#### STATED PROBLEM 1:
Answer the following questions using the excerpt on Dr. Zerhouni's work as an envoy:
(a) Which city did Dr. Zerhouni travel to for a meeting after parting ways on Place de la Concorde?
(b) By what means did President Obama address the crowd in Doha?
(c) From which regions did the representatives of the Science and Environment Working Group come?
#### STATED PROBLEM 2:
Write the next paragraph of the excerpt on Dr. Zerhouni's envoy work, picking up after its final sentence.

#### DOCUMENT EXTRACT:
.....

Later, Dr. Zerhouni and I parted ways on Place de la Concorde: I was on a mission to deliver two large containers of equipment to help a NASA engineer repair Morocco’s main teaching telescope located near a high dam in the mountains east of Rabat, and he had a meeting to attend in Zurich. But we met up again in Doha, Qatar, where Dr. Zerhouni continued his Envoy duties—this time teamed up with Secretary Hillary Clinton, Senator John Kerry, Special Representative Farah Pandith, Pradeep Ramamurthy of the National Security Council, U.S. Envoy Richard Holbrooke, and 150 other participants at the U.S.-Islamic World Forum for dialogue on U.S. relations with the Muslim world.

President Obama addressed the crowd by videoconference, amplifying the message of collaboration he offered in Cairo. And for three busy days Dr. Zerhouni helped fuel the process of turning that Presidential commitment into reality. He met informally with the Science and Environment Working Group at the U.S.-Islamic World Forum, whose representatives—from Muslim-majority countries across Africa and Asia—were crafting a report with recommendations to the United States and other governments. He met with the Emir of Qatar and several members of the royal family. And he met with the Prime Minister and other key ministers as well as scientists, officials, local leaders, and young people from this dynamic coastal city on the Persian Gulf. Wherever he went, he was met with a combination of enthusiasm and energy not often seen at science and technology meetings; there was a palpable sense in every forum that shared interests in science and technology have real potential to help bring diplomatic priorities to fruition.

.....

#### Stored items from a collection:
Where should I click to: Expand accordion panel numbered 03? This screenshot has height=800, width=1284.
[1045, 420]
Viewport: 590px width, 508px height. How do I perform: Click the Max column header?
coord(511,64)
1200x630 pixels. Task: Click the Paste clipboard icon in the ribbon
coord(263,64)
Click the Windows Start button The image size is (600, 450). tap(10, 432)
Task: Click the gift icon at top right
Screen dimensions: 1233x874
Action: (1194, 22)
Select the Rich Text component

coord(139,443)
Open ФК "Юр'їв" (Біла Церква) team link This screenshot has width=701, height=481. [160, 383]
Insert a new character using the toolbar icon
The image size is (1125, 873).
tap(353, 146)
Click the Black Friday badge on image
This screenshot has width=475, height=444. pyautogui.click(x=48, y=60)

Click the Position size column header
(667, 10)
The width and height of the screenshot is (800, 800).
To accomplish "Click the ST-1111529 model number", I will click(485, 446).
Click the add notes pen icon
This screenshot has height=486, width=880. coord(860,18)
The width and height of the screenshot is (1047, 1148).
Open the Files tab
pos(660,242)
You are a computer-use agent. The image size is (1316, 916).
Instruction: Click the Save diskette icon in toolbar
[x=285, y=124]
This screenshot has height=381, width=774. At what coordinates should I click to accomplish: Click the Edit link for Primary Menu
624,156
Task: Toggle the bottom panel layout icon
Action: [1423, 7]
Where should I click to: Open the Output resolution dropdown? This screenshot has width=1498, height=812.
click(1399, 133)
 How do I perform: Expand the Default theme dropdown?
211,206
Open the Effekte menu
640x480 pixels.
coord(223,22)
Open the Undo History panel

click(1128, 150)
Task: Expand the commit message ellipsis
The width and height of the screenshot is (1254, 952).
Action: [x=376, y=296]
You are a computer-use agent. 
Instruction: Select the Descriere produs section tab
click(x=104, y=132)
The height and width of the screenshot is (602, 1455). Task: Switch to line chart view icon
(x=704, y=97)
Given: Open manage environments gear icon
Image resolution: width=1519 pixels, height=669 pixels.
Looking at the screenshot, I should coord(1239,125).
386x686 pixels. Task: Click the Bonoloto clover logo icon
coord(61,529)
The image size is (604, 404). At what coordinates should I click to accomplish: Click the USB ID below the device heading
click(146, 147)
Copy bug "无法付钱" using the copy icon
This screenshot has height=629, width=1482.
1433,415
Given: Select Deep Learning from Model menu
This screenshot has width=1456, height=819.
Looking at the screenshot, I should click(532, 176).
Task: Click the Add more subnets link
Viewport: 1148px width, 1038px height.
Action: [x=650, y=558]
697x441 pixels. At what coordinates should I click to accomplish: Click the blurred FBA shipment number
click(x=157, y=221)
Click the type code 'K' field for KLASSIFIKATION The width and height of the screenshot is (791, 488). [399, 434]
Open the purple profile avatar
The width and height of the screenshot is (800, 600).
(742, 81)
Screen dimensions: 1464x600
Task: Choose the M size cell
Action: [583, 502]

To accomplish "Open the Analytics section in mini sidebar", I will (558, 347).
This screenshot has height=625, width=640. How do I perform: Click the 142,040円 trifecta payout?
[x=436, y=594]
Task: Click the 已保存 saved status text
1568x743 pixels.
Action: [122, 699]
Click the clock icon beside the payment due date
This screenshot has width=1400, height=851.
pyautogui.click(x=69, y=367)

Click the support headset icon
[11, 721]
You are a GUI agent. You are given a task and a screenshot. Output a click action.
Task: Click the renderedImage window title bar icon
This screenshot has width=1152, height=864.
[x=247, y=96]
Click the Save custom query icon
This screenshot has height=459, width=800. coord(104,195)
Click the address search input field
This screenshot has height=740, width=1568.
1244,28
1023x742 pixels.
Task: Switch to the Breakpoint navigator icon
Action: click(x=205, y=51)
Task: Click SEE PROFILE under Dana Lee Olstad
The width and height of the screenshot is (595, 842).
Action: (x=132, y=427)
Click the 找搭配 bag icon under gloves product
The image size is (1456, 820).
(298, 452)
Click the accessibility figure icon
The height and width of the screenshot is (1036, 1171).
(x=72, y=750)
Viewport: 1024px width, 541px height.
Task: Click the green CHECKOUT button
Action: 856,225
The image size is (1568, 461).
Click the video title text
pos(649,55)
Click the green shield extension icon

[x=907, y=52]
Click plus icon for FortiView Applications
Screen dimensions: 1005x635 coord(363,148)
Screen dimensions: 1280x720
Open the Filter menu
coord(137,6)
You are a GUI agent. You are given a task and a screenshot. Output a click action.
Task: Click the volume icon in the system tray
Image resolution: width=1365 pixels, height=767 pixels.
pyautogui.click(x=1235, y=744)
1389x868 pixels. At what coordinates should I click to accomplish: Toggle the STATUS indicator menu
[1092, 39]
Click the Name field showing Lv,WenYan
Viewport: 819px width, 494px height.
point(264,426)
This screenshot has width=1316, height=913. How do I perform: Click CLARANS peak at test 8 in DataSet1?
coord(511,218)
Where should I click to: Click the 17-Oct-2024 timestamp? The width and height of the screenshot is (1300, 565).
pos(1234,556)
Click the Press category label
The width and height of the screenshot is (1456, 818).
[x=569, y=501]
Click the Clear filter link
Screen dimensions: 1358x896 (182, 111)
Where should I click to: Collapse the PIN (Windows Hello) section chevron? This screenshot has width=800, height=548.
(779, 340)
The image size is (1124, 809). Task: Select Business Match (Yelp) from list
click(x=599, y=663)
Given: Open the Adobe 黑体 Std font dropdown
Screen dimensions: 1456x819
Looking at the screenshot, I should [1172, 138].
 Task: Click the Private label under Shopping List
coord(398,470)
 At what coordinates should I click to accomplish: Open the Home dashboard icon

.....

#### WRITTEN ANSWER 1:
(a) Zurich.
(b) By videoconference.
(c) From Muslim-majority countries across Africa and Asia.

#### WRITTEN ANSWER 2:
Among the major themes discussed were the importance of education and innovation, including the need for job creation for hundreds of millions of young people in Muslim communities; the need to develop online communities of learning and exchanges of information; and the value of working together to solve issues related to food and water security, climate change, science policy, and public health. Dr. Zerhouni has now arrived in Riyadh, and will continue on to Kuwait City and Jeddah, Saudi Arabia before returning to the United States, where he will brief the President and help inform an effort to achieve some of the goals developed through this unprecedented outreach program.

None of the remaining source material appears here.